Before the election, the Kurdistan Alliance (which includes both PDK and ADK) was seen as the probable winner. After it, former Prime Minister Iyad Allawi’s secular Al-Iraqiyah coalition appears to be ahead by a slim margin of 3,000 votes. This could give the province’s Turkmen and Arab minorities a greater voice.
Should this scenario materialise, Kurdish hopes for the annexation of oil-rich Tamin province would become more complicated.
For the first time, Turkmen and Arabs ran under the same banner, that of the Al-Iraqiyah coalition, which never shied away from setting this goal as its top election objective.
The relative decline of the Kurdistania alliance as the PDK-ADK coalition is called was not only the result of the Turkmen-Arab alliance but also because of a split in the Kurdish camp with the rise of the Goran party.

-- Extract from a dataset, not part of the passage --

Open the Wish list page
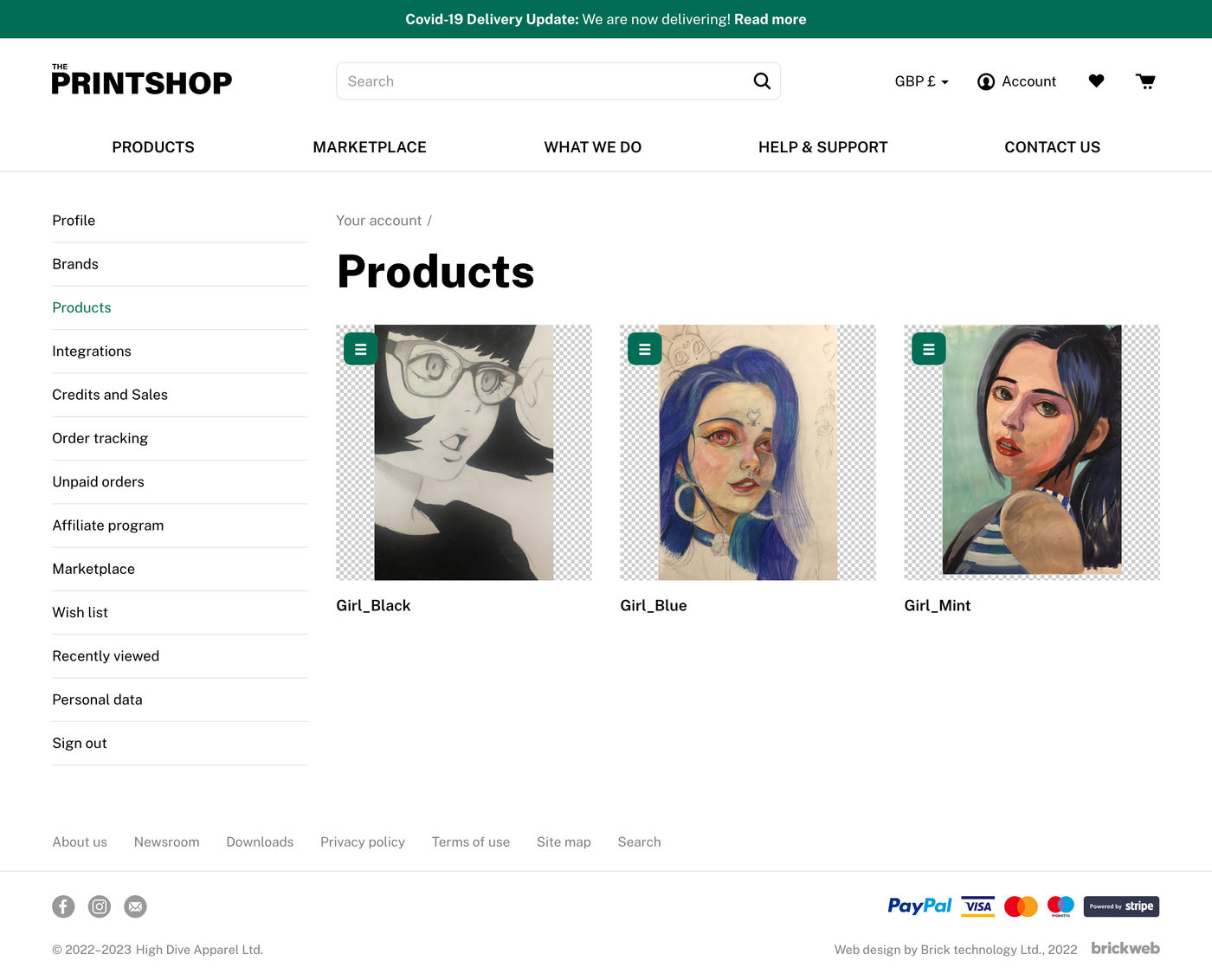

Kirkuk thus remains a time bomb because of its oil, which was the reason Saddam tried to “Arabise” the city by displacing Kurds and bringing in Arab settlers. Now, displaced Kurds are coming back and want to reclaim the city for their own autonomous region.
For analysts, whatever the outcome of the elections, the community (whether Shia or Sunni Arab, Kurdish or Turkoman) that feels estranged by the election results will not accept the verdict of the ballot box without a protest.
Tensions are also rising at the national level where final results are expected on 26 March. Victory might go to the Al-Iraqiyah coalition, which is currently leading the vote count by a margin of 7,000 votes over the State of Law alliance led by outgoing Prime Minister Nouri al-Maliki.
In the meantime, the Central Election Commission has rejected demands for a recount.